Make Every Conversation Count

 

Improving the quality of your conversations can be the key to transformation.

 

Talk, talk, talk

 

How much of your day is spent in conversation? If you’re lucky enough to work in a service profession like education or health, chances are your days are filled with face to face interactions; many professionals have experienced the sore throat that comes from a full day of conversing with others.

 

For leaders, too, the bulk of their day is spent in conversation. A study of CEOs published in the Harvard Business Review found that they spend 72% of their time in meetings; this number would not be a surprise to most leaders.

 

Importantly, the study also showed that these meetings, particularly in one-to-one and small group settings, are a crucial part of a leader’s work, allowing them to build relationships and create momentum for action. Yet, there’s ample evidence – both anecdotal and from research – that our workplace meetings and conversations are often perceived to be ineffective.

 

So if conversations are indeed critical to our work, how can you contribute and make a real difference?

 

Critically interrogate reality

 

In her book ‘Fierce Conversations’, Susan Scott argues that for conversations to be meaningful and truly affect change, they need to be robust and address the real issues, even – especially – if that may be uncomfortable for us. Discomfort usually signifies something that is worth talking about: a problem that is not easily solved, or a conflict of values and beliefs.

 

This is why coaching conversations often incorporate a stage dedicated to ‘defining the problem’ – looking with a critical eye at the current situation, and surfacing the obstacles and challenges there. Scott argues that it’s only by thoroughly ‘interrogating reality’ – digging into the problem, looking at it from different angles – that we can move forward towards solutions.

 

In a workplace conversation, it can be easy to gloss over issues in the ‘too-hard basket’, or to skip too quickly to discussing solutions. Yet, this can mean we address the surface problems, rather than tackling the underlying issues. Over the long term, this can lead to us feeling that we’re hitting the same wall over and over again, a key factor in burnout. If we have the courage to ‘tackle our toughest challenge today’, we increase our self-efficacy, which in turn increases our capacity to confront the challenges we encounter in the future.

 

Be authentic and present

 

Of course, it’s not as easy as it sounds. The discomfort and fear we feel in confronting difficult issues at work is quite understandable, and avoidance can become deeply embedded in the culture of an organisation.
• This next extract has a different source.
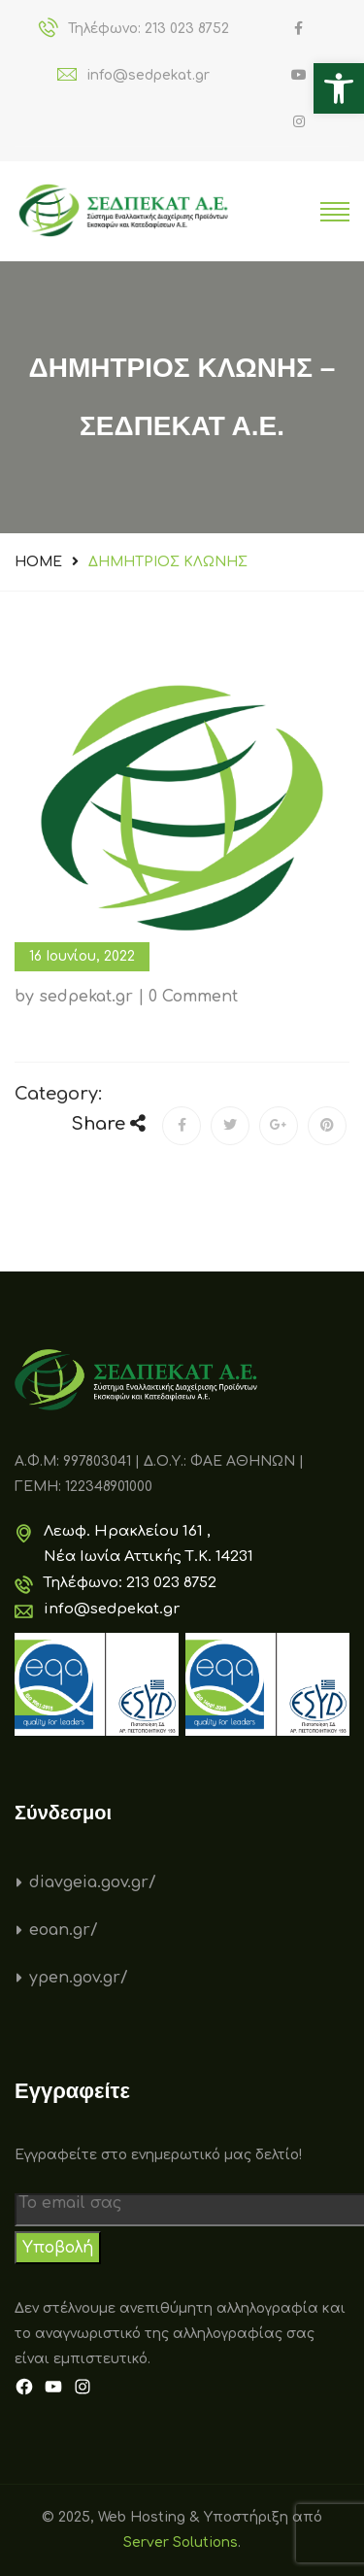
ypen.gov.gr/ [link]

In one study, researchers examined the extent to which employees felt they had to put on an ‘act’ or express inauthentic emotion in meetings, and found profound negative impacts on meeting effectiveness and on employees’ emotional states.

 

A key argument made by Scott is that authenticity and presence are foundational to effective conversations. She says that we need to “come out from behind ourselves”. There are myriad reasons why this can be challenging, especially for leaders who may feel a need to project a certain persona. Nonetheless, Scott argues, when we acknowledge the weight and value of every conversation by being fully present and attentive, we can contribute to a robust conversation and open the possibility for real change.

 

Show respect

 

Underpinning Scott’s work is the notion that honest conversation both demands – and demonstrates – respect. It requires us to be aware of the impact of our words, and to use them with integrity. This is an ancient idea, but one that is still powerful. Trust is, after all, the foundation of relationships; it is earned, and can easily be lost.

 

When we approach our conversations with humility, we make space for the other person to reflect and think. We acknowledge that an exchange of words can be powerful – and that silence may be even more so.

 

What will your contribution be to quality conversations?